▶ YOUR ASSIGNMENT:
Where the listing below reaches the line containing "Click the add friend icon", start writing out lines exactly, and stop once the line containing "Image resolution: width=900" has been written.

▶ MATERIAL FOR THIS TASK:
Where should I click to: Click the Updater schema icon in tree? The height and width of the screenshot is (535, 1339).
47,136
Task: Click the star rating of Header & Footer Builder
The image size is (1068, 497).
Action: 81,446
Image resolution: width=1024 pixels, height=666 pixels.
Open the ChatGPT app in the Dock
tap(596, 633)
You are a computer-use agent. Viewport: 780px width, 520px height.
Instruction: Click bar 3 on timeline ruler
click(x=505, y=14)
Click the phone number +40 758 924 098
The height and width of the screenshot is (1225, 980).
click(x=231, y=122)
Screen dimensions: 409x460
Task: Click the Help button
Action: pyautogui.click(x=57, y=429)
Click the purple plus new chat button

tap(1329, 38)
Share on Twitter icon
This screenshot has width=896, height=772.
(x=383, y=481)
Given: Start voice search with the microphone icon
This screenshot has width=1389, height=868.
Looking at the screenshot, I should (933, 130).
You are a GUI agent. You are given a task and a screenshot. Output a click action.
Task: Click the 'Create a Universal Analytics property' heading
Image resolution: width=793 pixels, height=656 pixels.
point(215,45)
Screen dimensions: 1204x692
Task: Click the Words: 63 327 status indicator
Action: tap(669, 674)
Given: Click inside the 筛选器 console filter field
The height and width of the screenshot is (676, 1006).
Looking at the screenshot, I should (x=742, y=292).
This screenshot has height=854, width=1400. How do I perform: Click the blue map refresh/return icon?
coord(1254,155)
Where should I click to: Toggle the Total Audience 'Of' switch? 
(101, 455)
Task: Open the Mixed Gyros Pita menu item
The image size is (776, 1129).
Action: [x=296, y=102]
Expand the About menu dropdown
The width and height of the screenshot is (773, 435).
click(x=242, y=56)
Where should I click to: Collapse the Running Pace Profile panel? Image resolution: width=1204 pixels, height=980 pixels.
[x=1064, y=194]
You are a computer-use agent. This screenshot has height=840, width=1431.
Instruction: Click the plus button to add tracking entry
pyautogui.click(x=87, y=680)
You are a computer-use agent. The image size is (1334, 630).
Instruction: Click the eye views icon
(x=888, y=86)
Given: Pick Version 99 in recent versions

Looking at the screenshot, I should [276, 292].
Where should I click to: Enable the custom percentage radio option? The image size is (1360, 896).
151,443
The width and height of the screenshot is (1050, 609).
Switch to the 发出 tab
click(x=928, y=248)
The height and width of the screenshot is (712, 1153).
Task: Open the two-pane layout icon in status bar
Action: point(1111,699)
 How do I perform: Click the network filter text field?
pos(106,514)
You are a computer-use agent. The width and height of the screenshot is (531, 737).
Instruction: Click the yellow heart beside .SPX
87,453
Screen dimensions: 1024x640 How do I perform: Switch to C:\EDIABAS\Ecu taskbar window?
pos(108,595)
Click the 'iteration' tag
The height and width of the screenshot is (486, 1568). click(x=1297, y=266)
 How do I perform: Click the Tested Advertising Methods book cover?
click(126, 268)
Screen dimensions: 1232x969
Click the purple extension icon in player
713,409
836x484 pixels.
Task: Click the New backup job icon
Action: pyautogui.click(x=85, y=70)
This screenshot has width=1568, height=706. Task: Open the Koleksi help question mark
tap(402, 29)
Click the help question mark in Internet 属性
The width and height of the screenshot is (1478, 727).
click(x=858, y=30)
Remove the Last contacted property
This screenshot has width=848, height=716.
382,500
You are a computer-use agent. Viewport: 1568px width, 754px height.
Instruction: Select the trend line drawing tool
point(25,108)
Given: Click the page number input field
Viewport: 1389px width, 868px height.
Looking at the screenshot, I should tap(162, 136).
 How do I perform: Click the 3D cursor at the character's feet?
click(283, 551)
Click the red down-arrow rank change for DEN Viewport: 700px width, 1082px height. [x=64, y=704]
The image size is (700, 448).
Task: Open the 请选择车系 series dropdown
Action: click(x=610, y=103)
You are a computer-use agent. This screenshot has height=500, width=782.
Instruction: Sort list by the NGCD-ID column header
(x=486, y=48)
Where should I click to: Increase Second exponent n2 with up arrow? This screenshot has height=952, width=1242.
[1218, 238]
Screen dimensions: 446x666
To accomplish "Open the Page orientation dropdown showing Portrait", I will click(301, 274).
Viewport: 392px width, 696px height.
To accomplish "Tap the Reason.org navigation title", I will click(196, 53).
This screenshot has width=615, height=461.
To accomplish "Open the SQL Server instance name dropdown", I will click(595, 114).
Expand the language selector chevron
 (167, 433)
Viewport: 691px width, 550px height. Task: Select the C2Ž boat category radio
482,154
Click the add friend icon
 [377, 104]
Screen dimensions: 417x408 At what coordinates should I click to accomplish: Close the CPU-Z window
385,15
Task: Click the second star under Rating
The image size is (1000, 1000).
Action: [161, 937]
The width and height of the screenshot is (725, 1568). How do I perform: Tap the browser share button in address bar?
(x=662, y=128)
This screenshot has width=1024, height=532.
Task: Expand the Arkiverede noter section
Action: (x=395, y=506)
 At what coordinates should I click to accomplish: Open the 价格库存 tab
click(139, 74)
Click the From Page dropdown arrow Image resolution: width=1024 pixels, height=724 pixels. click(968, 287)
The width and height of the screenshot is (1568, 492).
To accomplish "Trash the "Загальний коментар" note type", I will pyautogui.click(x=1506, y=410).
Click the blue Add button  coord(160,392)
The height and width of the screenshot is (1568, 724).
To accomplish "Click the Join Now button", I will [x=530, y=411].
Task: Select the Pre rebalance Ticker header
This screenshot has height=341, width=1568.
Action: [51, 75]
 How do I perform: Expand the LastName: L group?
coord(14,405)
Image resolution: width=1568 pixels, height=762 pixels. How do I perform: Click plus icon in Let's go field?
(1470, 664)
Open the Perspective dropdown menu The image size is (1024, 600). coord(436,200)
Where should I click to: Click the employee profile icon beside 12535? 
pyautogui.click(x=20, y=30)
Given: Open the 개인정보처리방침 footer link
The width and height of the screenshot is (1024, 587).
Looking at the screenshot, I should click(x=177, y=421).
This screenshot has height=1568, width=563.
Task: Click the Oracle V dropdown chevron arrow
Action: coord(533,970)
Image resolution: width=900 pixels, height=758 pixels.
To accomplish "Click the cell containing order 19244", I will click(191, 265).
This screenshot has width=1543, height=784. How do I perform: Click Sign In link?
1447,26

▶ WRITTEN REPLY:
Click the add friend icon
 [377, 104]
Screen dimensions: 417x408 At what coordinates should I click to accomplish: Close the CPU-Z window
385,15
Task: Click the second star under Rating
The image size is (1000, 1000).
Action: [161, 937]
The width and height of the screenshot is (725, 1568). How do I perform: Tap the browser share button in address bar?
(x=662, y=128)
This screenshot has width=1024, height=532.
Task: Expand the Arkiverede noter section
Action: (x=395, y=506)
 At what coordinates should I click to accomplish: Open the 价格库存 tab
click(139, 74)
Click the From Page dropdown arrow Image resolution: width=1024 pixels, height=724 pixels. click(968, 287)
The width and height of the screenshot is (1568, 492).
To accomplish "Trash the "Загальний коментар" note type", I will pyautogui.click(x=1506, y=410).
Click the blue Add button  coord(160,392)
The height and width of the screenshot is (1568, 724).
To accomplish "Click the Join Now button", I will [x=530, y=411].
Task: Select the Pre rebalance Ticker header
This screenshot has height=341, width=1568.
Action: [51, 75]
 How do I perform: Expand the LastName: L group?
coord(14,405)
Image resolution: width=1568 pixels, height=762 pixels. How do I perform: Click plus icon in Let's go field?
(1470, 664)
Open the Perspective dropdown menu The image size is (1024, 600). coord(436,200)
Where should I click to: Click the employee profile icon beside 12535? 
pyautogui.click(x=20, y=30)
Given: Open the 개인정보처리방침 footer link
The width and height of the screenshot is (1024, 587).
Looking at the screenshot, I should click(x=177, y=421).
This screenshot has height=1568, width=563.
Task: Click the Oracle V dropdown chevron arrow
Action: coord(533,970)
Image resolution: width=900 pixels, height=758 pixels.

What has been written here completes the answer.